The drop in temperatures starting the second week of January reduced the supply of strawberries in Huelva, increasing prices, which continue on an upward trend.
Loli Garcia, Grufesa's Sales Director.
"European markets are relatively empty of strawberries, and it seems that this will continue to be the case in the coming weeks," stated Loli García, the sales director of Grufesa. "Production fell in Huelva after an exceptionally spring-like December that resulted in higher than normal supply and low prices. Now, demand continues to outstrip supply as Egypt ends its campaign."
The cultivation and marketing cooperative of Moguer, in Huelva, is made up of 40 members who cultivate some 500 hectares of crops and produce some 27,000 tons of strawberries, but also blueberries and raspberries. Grufesa distributes its fruit in Spain and the rest of Europe. Central Europe is its main market in terms of volume.
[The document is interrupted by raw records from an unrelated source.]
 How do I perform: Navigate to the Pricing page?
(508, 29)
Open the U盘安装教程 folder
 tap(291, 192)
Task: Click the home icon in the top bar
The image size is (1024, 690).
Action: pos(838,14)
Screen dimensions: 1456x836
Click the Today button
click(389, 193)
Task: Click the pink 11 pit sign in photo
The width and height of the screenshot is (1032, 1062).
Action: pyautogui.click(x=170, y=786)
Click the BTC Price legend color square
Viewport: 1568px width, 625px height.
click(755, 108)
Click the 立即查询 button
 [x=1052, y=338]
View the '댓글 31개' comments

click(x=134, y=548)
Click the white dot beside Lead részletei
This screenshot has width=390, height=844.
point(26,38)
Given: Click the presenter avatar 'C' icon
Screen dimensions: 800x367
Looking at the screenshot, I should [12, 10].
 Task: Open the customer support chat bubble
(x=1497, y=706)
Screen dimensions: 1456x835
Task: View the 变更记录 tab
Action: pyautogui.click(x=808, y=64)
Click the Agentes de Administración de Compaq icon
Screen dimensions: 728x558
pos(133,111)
Prices remain high, and, according to Loli García, this trend should continue in the coming weeks, in the upcoming Valentine's Day season, "a time when strawberries play an emblematic role among lovers. It's worth recalling that, last year, there were still restrictions due to COVID in various European countries on the dates of this celebration. As a result, people are more eager to celebrate Valentine's Day this year, which they -of course- will do with strawberries, so we have very good forecasts for the coming weeks."
Grufesa has packaging to celebrate all special occasions with its LOVE brand. "These packages are designed to be attractive to the consumer and beneficial to the supply chain, as they help increase sales. The LOVE brand is designed not only for Valentine's Day but also to celebrate any occasion or special event throughout the year, which helps to market the product," Loli Garcia added.